On August 31st the committee removed three companies: Exxon Mobil, Pfizer and Raytheon Technologies. Exxon joined the Dow Jones Industrial Average in 1928 and was the industrial average’s longest-lasting component. Chevron now remains as the only energy company in the index. The three new companies being introduced are: Customer relationship management specialist Salesforce; Biotech firm Amgen; and industrial conglomerate Honeywell.
The change was the first major one since 2013 and caused by the recent Apple 4-for-1 stock split. Given that the index is price-weighted – – meaning higher priced stocks have greater impact on the index – – the stock split resulted in a large reduction to the index’s tech-sector weighting.
“The announced changes help offset that reduction,” S&P Dow Jones said in a statement. “They also help diversify the index by removing overlap between companies of similar scope and adding new types of businesses that better reflect the American economy.”

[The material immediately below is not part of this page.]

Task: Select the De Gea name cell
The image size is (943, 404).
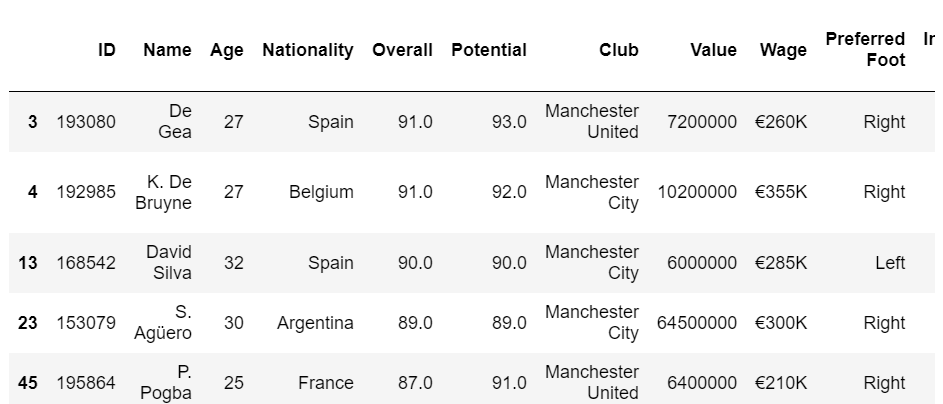Action: click(x=174, y=121)
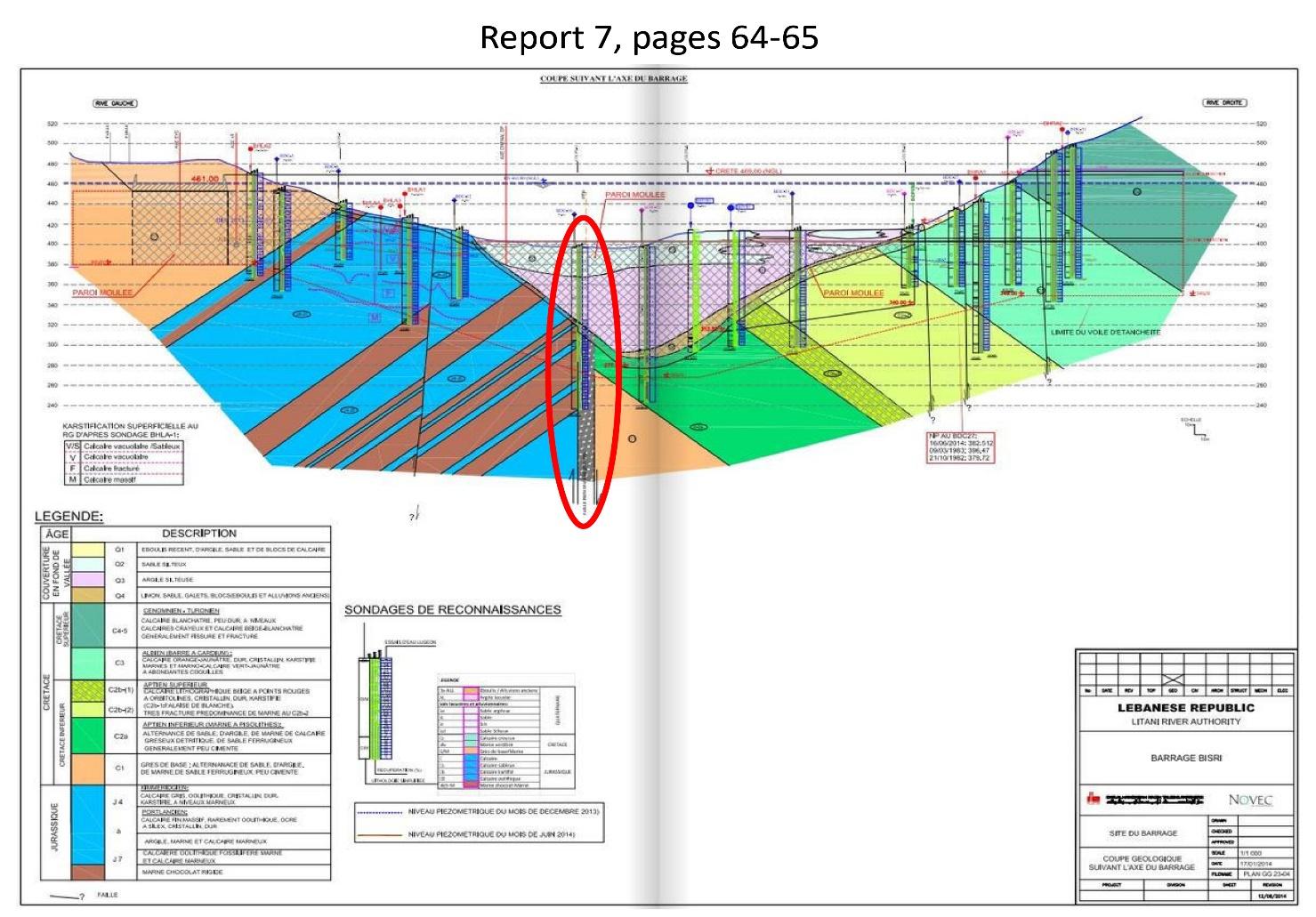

After all the moving around, Apple’s position in the index will change. Previously in the No. 1 position in the price-weighted index, Apple will slide to No. 17 due to the split. Taking over the top three spots will be UnitedHealth Group, Home Depot and Amgen, in that order.

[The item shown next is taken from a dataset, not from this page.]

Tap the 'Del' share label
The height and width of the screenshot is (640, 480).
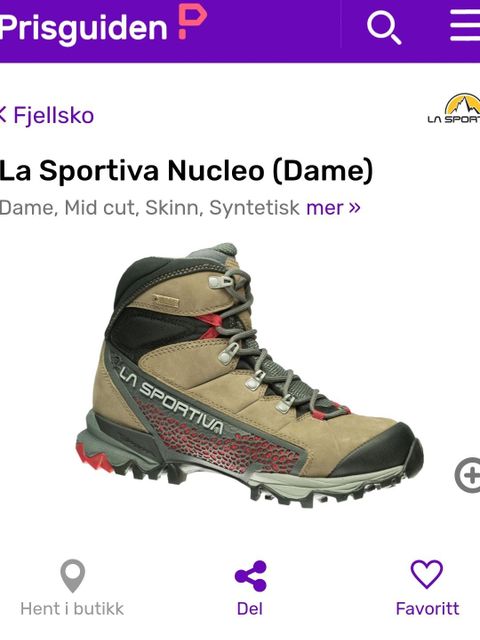(x=250, y=609)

There is a certain cachet to being included as one of the 30 companies in the average. It shows a level of size and dominance, but does it lead to better stock performance after being adopted by the committee? Given there are so few changes to the index historically, it is not a large sample size to analyze. But data over the past 20 years does show that those stocks added to the index perform relatively worse than compared to those booted from the index.
Over the past decade the stocks added to the Dow have essentially been flat, while those stocks removed rose 10%. If we look back even further, since 1999, stocks added have declined 10% as a cohort, while those bumped saw a less-severe 2% drop.
A contrarian may see opportunity in Exxon, Pfizer or Raytheon. Especially with the recent boom in index investing, companies are being bought, in many instances, solely on their inclusion in the Dow. Recent history has rewarded those willing to move against this flow of traffic. There are a lot of elements at play here, but as Mark Twain said, “History doesn’t repeat itself, but it often rhymes.”